According to its teardown analysis report of the 10.1 inch Galaxy 10.1 tablet PC, the display and touch screen make up the largest percentage of the BOM, charging US$100, or almost one third. The memory system represent the second largest portion, one sixth of the BOM, costing US$45.
The memory system includes NAND flash and DRAM chips. Applications processor cost US$18.8.
In-house components sourcing
The teardown analysis also shows that Samsung source out a significant portion of parts and components internally from its subsidiaries. or its other in-house business units, including memory system, applications processors, displays, and secondary batteries.
The internal sources of supply gives the company a leverage to control costs, depending on market situation.
“Samsung is a behemoth in the electronic industry and its competitive strength lies in its control, via internal sourcing, of a large percentage of the components that go into its final products,” Rassweiler said. “This allows Samsung to keep costs down, while delivering competitive differentiation. The company’s internal sourcing strategy is certainly in evidence in the Galaxy Note 10.1, where Samsung supplies the memory—both flash and DRAM—as well as the core processor, battery and many other components.”
Furthermore, the report reveals that Samsung still stick by a common cross-platform strategy, which allows the company to use the identical components across a broad line of samrtphones and tablet PCs. By sourcing out identical components internally or from other components makers, which can be found in other product line-ups, Samsung can cut back on costs, because the high volume purchase can give it a buying power to force components supplies to cut down on prices.

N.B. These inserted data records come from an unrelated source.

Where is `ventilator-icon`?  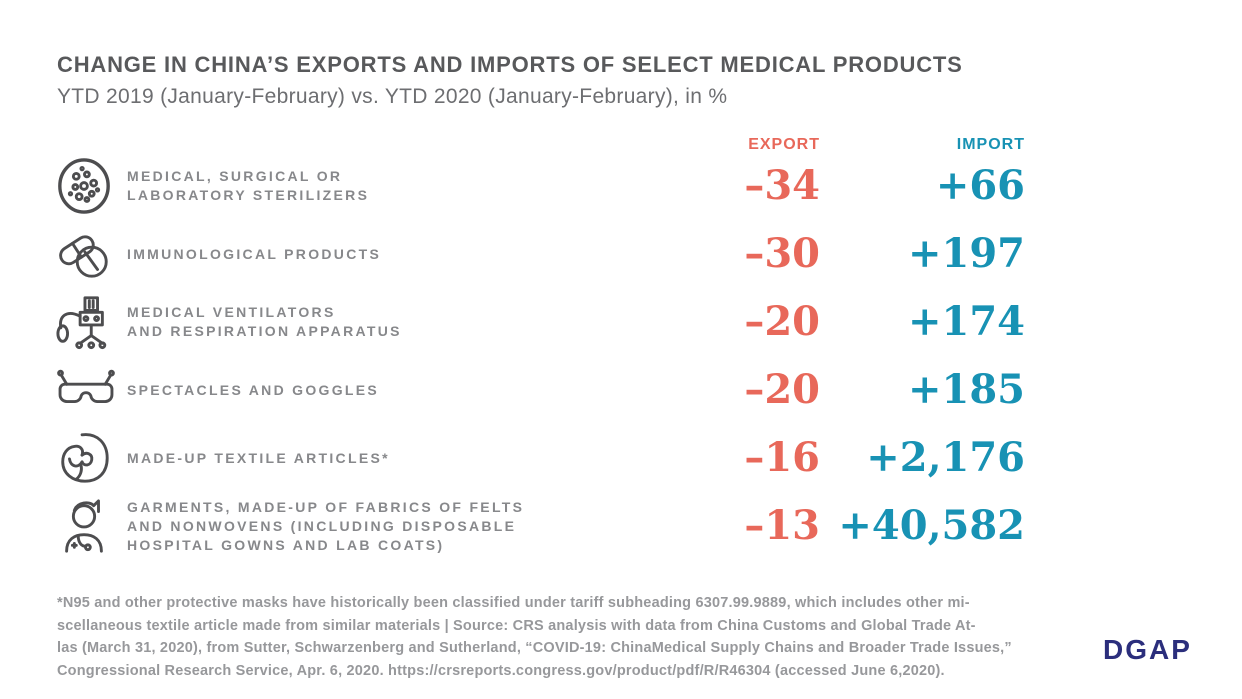
ventilator-icon is located at coordinates (91, 322).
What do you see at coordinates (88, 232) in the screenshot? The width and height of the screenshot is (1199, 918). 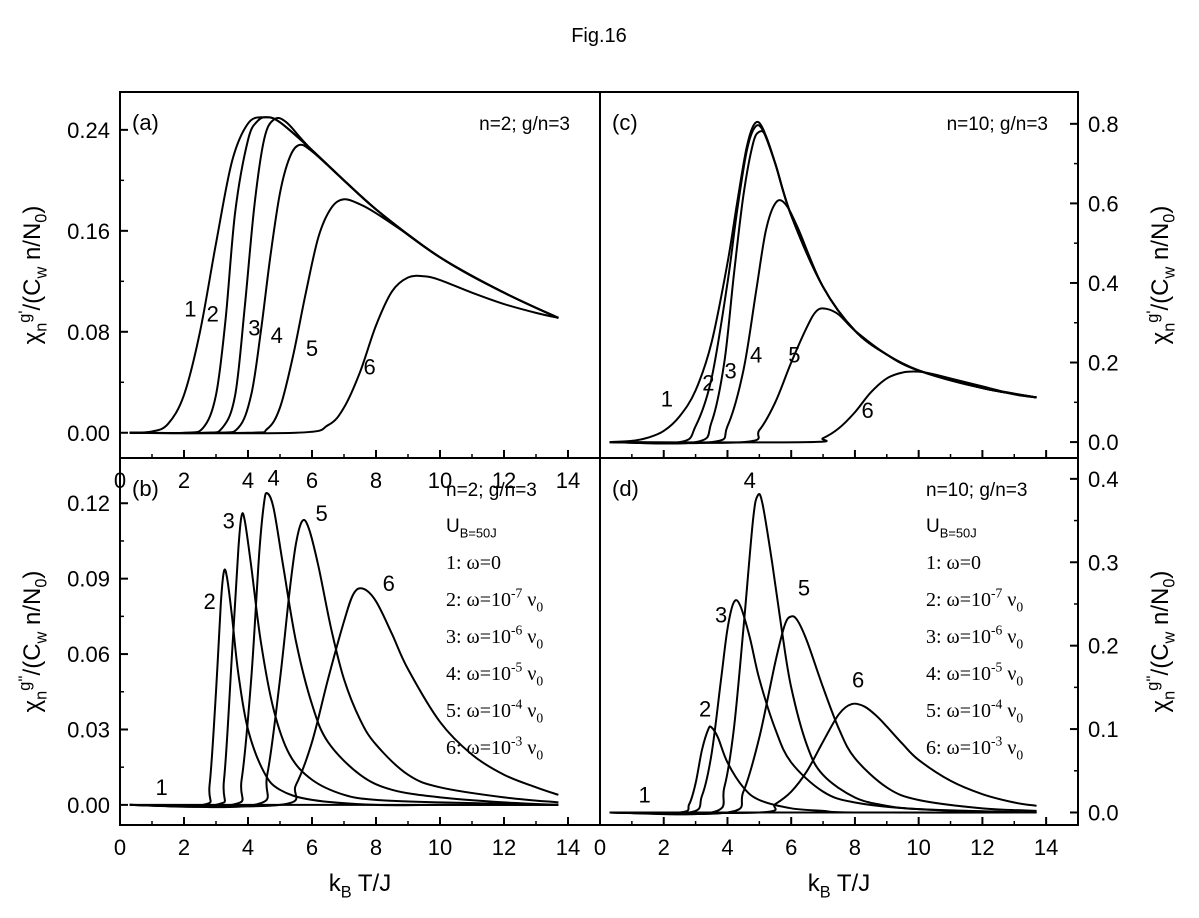 I see `y-tick-label: 0.16` at bounding box center [88, 232].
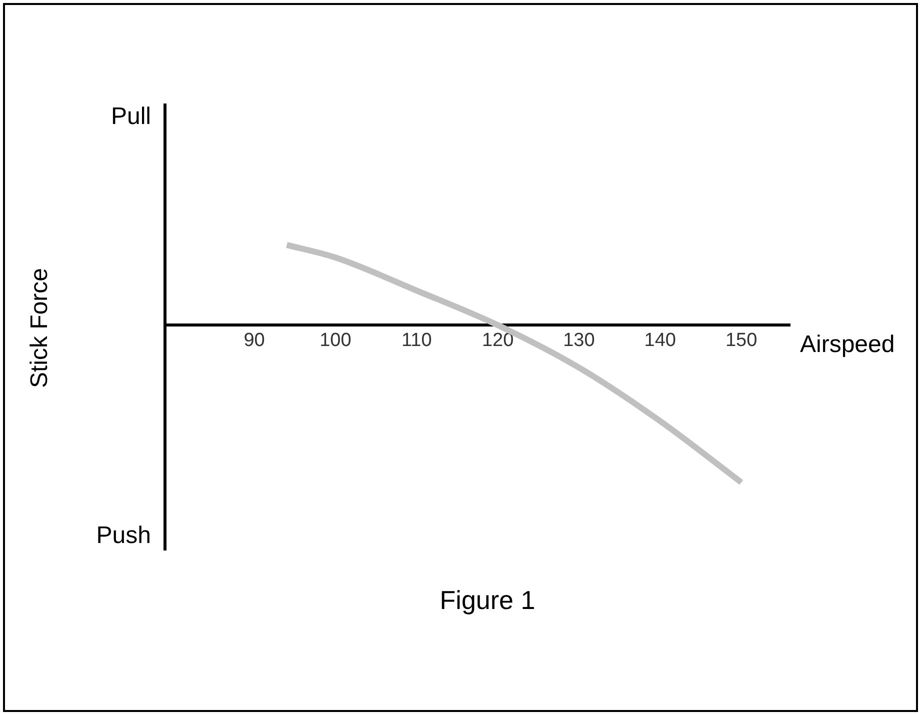  Describe the element at coordinates (254, 340) in the screenshot. I see `x-tick-label: 90` at that location.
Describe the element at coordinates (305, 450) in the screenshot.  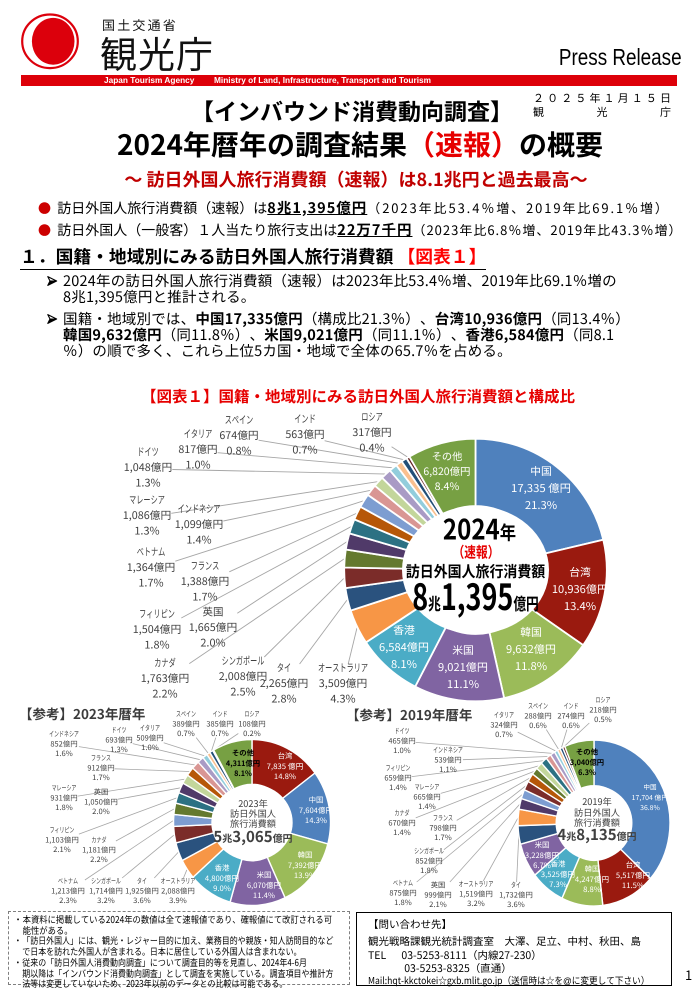
I see `svg-text: 0.7%` at that location.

“By using cross-platform components, Samsung can better leverage pricing with outside suppliers, and further reduce the incremental cost of developing other devices,” Rassweiler explained.
The Galaxy Note 10.1 features a quad-core Samsung Exynos processor, the same recently found in the Samsung Galaxy S III handset. The tablet also has the same Intel Corp. wireless chipset found in the Galaxy S III, which includes the PMB9811 and PMB5712 devices.
No technological trailblazer
The IHS iSuppli teardown of the Samsung Galaxy Note 10.1 reveals the tablet isn't breaking new ground in terms of technology. As is usually the case with such hardware releases, each device offers only an incremental set of improvements compared to the previous generation.
However, the new Samsung Galaxy Note 10.1 in some regards does up the ante for media tablet hardware.
The new-generation quad-core processor is sure to make a tangible performance improvement, and will be the main upgrade driver for many consumers.
A feature that make the Galaxy Note 10.1 stick out from Apple iPad is the hybrid touch screen capability, which features not only conventional capacitive touch sensing, but also gives users the option of using a Wacom digitizer pen.
Wacom's pen is passive: it requires no battery or power source, or cords—like a mouse—but works using inductive pen sensing. Essentially one can use the Galaxy note to write on, but still utilize it as a conventional touch tablet.
What's outstanding, too is its high performance secondary battery , which features higher-than-average energy density for a Li-Polymer battery pack at about 520Wh/L energy density, compared to the typical 450Wh/L for Li-Polymer.